Source data:

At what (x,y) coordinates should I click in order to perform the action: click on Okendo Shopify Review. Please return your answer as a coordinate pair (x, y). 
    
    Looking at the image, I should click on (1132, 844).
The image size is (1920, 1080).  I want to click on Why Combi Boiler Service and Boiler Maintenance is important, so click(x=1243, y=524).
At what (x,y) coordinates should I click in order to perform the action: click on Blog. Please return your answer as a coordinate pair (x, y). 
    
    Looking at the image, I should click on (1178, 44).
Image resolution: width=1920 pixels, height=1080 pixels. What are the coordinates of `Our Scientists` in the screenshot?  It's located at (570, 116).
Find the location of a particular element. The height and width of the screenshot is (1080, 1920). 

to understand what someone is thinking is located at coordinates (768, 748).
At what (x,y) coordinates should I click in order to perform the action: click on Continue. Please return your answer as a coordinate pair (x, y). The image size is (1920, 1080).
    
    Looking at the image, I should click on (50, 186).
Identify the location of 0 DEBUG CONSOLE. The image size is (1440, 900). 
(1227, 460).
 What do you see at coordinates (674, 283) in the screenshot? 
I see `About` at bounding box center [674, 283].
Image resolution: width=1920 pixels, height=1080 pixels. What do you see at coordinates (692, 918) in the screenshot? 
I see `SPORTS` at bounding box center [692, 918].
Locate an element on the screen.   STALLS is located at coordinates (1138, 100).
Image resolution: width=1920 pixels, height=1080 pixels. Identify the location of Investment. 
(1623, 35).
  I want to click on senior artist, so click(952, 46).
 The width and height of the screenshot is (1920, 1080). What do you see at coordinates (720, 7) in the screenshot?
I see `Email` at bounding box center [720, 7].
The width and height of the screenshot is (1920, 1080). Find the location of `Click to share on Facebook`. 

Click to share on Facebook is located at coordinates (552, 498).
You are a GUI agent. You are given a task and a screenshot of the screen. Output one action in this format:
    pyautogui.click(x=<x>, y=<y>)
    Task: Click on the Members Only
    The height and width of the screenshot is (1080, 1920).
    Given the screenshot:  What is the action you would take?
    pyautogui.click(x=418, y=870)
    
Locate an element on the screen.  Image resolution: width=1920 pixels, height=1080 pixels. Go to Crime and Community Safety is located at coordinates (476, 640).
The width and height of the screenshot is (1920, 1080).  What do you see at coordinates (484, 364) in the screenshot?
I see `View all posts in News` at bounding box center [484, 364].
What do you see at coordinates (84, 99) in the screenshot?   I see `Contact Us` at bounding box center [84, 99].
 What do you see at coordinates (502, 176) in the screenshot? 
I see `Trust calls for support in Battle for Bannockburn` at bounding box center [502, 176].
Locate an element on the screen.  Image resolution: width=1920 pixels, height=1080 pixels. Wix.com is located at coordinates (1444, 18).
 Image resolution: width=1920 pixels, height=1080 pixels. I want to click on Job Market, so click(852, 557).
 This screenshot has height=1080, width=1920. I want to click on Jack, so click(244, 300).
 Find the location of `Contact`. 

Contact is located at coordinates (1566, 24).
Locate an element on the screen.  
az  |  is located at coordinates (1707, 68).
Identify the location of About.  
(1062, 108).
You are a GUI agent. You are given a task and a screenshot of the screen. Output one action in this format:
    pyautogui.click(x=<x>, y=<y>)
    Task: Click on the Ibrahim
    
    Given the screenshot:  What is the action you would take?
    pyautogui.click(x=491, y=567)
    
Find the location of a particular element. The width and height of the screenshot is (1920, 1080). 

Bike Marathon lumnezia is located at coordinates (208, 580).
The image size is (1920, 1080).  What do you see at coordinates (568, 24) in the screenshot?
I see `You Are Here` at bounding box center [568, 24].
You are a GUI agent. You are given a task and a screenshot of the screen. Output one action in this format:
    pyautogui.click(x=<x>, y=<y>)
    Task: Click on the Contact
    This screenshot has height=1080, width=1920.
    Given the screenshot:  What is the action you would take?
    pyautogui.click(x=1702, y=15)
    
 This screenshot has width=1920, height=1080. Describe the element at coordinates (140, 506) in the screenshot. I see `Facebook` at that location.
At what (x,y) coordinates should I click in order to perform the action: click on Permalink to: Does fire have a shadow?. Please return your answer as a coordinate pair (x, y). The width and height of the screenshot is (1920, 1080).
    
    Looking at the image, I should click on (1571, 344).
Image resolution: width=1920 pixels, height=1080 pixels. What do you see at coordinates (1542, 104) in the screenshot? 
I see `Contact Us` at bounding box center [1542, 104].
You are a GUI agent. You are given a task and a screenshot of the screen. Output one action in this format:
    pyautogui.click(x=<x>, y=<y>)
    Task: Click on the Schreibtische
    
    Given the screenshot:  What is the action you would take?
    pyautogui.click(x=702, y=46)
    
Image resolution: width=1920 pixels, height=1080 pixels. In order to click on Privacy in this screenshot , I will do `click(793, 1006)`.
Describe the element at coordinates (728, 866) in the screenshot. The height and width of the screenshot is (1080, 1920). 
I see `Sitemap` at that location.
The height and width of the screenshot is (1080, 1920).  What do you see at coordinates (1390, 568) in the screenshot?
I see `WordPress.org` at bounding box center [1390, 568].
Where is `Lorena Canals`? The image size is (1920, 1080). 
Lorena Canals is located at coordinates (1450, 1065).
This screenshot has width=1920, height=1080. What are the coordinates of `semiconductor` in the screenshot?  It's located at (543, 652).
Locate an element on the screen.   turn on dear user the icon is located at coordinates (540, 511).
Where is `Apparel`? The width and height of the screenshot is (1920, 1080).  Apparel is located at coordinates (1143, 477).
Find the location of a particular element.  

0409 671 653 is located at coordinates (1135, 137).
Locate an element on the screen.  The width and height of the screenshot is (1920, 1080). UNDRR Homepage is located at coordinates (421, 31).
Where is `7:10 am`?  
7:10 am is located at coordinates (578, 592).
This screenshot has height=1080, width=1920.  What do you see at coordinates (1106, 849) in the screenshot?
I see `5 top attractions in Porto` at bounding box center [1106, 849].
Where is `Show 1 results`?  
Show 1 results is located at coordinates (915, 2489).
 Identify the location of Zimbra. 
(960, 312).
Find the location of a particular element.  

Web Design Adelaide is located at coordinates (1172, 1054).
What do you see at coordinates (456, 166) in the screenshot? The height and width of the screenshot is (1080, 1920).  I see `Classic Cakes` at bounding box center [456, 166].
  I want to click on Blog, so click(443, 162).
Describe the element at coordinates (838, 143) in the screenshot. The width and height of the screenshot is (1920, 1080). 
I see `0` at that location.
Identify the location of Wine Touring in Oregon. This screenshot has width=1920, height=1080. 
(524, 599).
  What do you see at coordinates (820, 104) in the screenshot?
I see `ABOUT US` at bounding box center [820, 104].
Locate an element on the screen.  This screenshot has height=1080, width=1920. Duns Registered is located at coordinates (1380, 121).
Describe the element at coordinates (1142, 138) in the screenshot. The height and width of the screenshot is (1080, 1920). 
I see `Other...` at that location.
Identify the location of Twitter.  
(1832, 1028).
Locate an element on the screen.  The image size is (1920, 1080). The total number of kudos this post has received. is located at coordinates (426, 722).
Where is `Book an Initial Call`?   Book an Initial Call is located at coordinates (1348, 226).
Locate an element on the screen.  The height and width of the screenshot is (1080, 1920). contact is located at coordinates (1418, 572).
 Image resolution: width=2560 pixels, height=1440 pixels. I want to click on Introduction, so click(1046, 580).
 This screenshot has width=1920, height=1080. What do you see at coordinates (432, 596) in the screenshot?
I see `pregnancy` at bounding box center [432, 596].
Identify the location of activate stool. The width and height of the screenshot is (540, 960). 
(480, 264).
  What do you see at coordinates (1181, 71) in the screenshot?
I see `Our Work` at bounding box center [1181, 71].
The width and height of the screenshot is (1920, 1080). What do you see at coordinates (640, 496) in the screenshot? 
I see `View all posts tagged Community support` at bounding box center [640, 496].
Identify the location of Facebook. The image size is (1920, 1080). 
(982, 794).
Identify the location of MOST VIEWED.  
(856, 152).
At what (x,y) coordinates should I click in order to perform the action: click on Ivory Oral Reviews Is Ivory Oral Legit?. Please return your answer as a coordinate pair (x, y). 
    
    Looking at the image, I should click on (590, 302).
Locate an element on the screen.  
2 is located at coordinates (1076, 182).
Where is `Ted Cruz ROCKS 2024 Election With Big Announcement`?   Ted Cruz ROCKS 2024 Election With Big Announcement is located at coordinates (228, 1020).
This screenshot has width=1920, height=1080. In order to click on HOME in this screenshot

What is expected:
Could you give the material again from its first line through the line that contains "Click to share on Facebook is", with "Image resolution" replaced by "Screen resolution" and everything else left unchanged?

Task answer:
At what (x,y) coordinates should I click in order to perform the action: click on Okendo Shopify Review. Please return your answer as a coordinate pair (x, y). 
    
    Looking at the image, I should click on (1132, 844).
The image size is (1920, 1080).  I want to click on Why Combi Boiler Service and Boiler Maintenance is important, so click(x=1243, y=524).
At what (x,y) coordinates should I click in order to perform the action: click on Blog. Please return your answer as a coordinate pair (x, y). 
    
    Looking at the image, I should click on (1178, 44).
Screen resolution: width=1920 pixels, height=1080 pixels. What are the coordinates of `Our Scientists` in the screenshot?  It's located at (570, 116).
Find the location of a particular element. The height and width of the screenshot is (1080, 1920). 

to understand what someone is thinking is located at coordinates (768, 748).
At what (x,y) coordinates should I click in order to perform the action: click on Continue. Please return your answer as a coordinate pair (x, y). The image size is (1920, 1080).
    
    Looking at the image, I should click on (50, 186).
Identify the location of 0 DEBUG CONSOLE. The image size is (1440, 900). 
(1227, 460).
 What do you see at coordinates (674, 283) in the screenshot? 
I see `About` at bounding box center [674, 283].
Screen resolution: width=1920 pixels, height=1080 pixels. What do you see at coordinates (692, 918) in the screenshot? 
I see `SPORTS` at bounding box center [692, 918].
Locate an element on the screen.   STALLS is located at coordinates (1138, 100).
Screen resolution: width=1920 pixels, height=1080 pixels. Identify the location of Investment. 
(1623, 35).
  I want to click on senior artist, so click(952, 46).
 The width and height of the screenshot is (1920, 1080). What do you see at coordinates (720, 7) in the screenshot?
I see `Email` at bounding box center [720, 7].
The width and height of the screenshot is (1920, 1080). Find the location of `Click to share on Facebook`. 

Click to share on Facebook is located at coordinates (552, 498).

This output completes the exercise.